4.1 It is rare that placental abruption combines with DIC during cesarean section. However, such situation has a ferocious onset, rapid progression and dangerous illness with high mortality rate. Without in time or appropriate treatment, it can endanger the lives of both mothers and infants [1][2][3]. Anesthesia treatment has its particularity, which requires multidisciplinary cooperation and joint consultation to eliminate the causes of DIC, supplement coagulation factors, as well as improve circulation and respiratory function as soon as possible. Consequently, it may contribute to active correction of pathological conditions such as hypovolemia, hypotension, coagulation function, severe anemia, acid-base balance disorder of water and electrolyte, so as to save lives at full steam[3][4].
4.1.1 Departments of Gynecology and Obstetrics, Anesthesia, Operation Room, Blood Bank, Ultrasound, Pediatrics and other departments should work closely together to reflect the good environment of the hospital, the superb first-aid level of relevant departments and the team spirit of medical risk management in the Departments of Gynecology and Obstetrics.
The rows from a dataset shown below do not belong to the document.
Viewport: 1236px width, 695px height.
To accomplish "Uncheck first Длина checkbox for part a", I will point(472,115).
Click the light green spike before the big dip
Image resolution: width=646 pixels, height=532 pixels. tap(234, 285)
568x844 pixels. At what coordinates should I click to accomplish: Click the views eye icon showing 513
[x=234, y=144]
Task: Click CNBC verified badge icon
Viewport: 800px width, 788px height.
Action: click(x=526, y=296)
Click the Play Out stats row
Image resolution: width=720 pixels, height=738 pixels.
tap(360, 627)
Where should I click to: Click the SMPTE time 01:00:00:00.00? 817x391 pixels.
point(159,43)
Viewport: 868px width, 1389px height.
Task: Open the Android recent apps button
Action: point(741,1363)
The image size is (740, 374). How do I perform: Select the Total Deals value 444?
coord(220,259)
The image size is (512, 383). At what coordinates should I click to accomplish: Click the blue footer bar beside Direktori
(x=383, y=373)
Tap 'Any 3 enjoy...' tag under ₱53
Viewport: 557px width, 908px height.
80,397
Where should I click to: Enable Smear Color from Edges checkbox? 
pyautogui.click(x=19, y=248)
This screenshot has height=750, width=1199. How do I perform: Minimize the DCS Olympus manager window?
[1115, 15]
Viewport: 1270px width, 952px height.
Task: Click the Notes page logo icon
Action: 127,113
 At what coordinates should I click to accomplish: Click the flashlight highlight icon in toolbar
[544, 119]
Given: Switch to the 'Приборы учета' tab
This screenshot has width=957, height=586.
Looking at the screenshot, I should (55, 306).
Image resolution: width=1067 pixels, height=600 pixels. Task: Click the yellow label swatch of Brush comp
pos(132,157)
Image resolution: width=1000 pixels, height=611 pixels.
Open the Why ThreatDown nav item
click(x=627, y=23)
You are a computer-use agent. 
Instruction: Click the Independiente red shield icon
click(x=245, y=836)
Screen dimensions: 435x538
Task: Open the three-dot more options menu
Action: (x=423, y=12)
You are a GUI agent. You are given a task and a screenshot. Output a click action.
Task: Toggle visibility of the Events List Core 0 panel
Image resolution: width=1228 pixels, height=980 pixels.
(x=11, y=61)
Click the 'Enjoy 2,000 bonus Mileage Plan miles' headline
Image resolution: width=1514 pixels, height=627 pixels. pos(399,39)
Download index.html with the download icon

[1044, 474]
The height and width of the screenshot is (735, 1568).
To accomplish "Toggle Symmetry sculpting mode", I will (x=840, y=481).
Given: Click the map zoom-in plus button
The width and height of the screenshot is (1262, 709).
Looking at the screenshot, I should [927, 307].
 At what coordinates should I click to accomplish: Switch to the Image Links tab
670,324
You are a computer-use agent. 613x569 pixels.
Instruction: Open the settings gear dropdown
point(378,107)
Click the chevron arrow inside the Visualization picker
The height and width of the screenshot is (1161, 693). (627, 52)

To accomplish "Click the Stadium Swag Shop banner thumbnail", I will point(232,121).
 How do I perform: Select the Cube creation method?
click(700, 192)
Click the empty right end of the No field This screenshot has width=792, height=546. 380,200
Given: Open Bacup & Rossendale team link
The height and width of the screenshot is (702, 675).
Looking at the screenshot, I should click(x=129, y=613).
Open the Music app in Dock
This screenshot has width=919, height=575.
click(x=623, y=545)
4.1.2 The whole treatment should be standardized and orderly, and the personnel of all parties should be well trained. Obstetricians and gynecologists should timely identify the condition; the operating room should open a green channel, and nurses should provide timely assistance for the surgeons and anesthesiologists (take surgical articles, check blood samples, etc.) after delivery of patients to the operation room; anesthesiologists should be able to complete induced tracheal intubation under general anesthesia in the shortest time; gynecologists and obstetricians should be resolute in decision-making and complete hemostasis of operation rapidly; anesthesiologists should be calm in the process and devote themselves to monitoring, performing blood transfusion and infusion, correcting acid and supplementing calcium, and preventing DIC[5][6].
4.1.3 The key points of first-aid and resuscitation for obstetric massive hemorrhage should be fully in place. It is essential for rapid diagnosis, establishment of effective fast venous and respiratory pathways, rapid stabilization of vital signs, rapid access to blood sources, and uninterrupted continuous support of blood products of blood components in the blood bank. Obstetricians and gynecologists should carry out rapid hemostasis. During the operation, surgeons and nurses should take comprehensive measures to prevent the triangle of death caused by hypothermia, metabolic acidosis and coagulation dysfunction. The whole treatment measures should be in place quickly and accurately to win new life for patients [4][5][6].
4.2 Specifically, the following eight aspects should be accomplished:
4.2.1 Be “fast”, i.e., early detection and diagnosis, green channel establishment for rapid rescue treatment. Early diagnosis and correct treatment are the key to prevent DIC induced by placental abruption.
4.2.2 The general anesthesia with tracheal intubation should be selected without hesitation, which is a safe and fast method, so as to lay a good foundation for the follow-up rescue treatment.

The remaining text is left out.